The failure in PCH reception may mean that the mobile communication terminal receives the corresponding PCH from the BTS but cannot read received information, or information that the mobile communication terminal attempts to send to the BTS is not stably transferred to the BTS.
Specifically, there is no case in which the mobile communication terminal cannot receive the PCH. That is, the mobile communication terminal always receives radio frequency (RF) signals, always at determined time points. However, the mobile communication terminal may fail to decode the received signal. Also, there is no case in which the mobile communication terminal cannot connect to the BTS after receiving the PCH, but information that the mobile communication terminal attempts to send to the BTS may not be stably transferred to the BTS. In other words, the mobile communication terminal and the BTS unconditionally receive information at the engaged time points, but may not read the received information.
As shown in FIG. 2, lengthening or shortening the paging period brings a wide difference in the methods for setting the paging period, performing the paging according to the paging period, and scanning the paging information according to the paging period.
That is, when shortening the paging period, the response speed of the paged mobile communication terminal becomes high, the call connection is promptly performed accordingly, and the PRD value becomes small when the PCH reception for the same number of times fails. In this case, however, due to the mobile communication terminal's scanning operation of the paging, the battery consumption increases, and the number of mobile communication terminals that can be accommodated in the same PCH decreases.
If many mobile communication terminals are used in a state in which the number of mobile communication terminals that can be accommodated in the same PCH decreases, the number of mobile communication terminals allocated in the same paging group increases due to the small number of paging groups, and this causes the number of mobile communication terminals that cannot be timely allocated with the PCH to increase and also causes the time required for the initial paging to be lengthened.

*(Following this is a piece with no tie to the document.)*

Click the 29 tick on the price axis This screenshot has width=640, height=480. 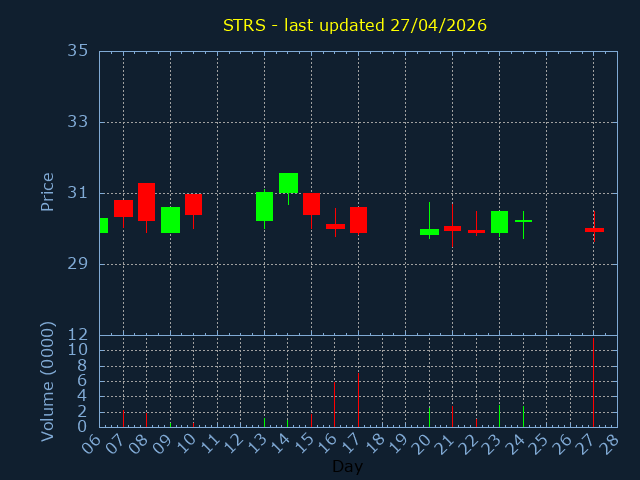[79, 264]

Consequently, in order to shorten the paging period, many PCHs must be secured in proportion to the expected number of mobile communication terminals.

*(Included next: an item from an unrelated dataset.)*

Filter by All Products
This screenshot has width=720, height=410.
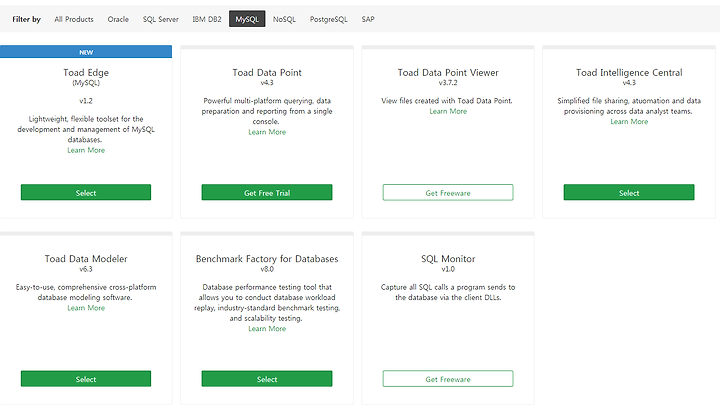coord(73,19)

Meanwhile, when lengthening the paging period, in contrast with the case of shortening the paging period, since the scanning period required for the mobile communication terminal's scanning operation of the paging is shortened, the battery consumption decreases, and the number of mobile communication terminals that can be accommodated in the same PCH increases. However, the response speed of the paged mobile communication terminal is low, the call connection becomes slow, and the PRD value becomes large when the PCH reception for the same number of times fails.
Accordingly, there is a need for a new paging method for gaining both advantages obtained by shortening and lengthening the paging period rather than fixing the paging period.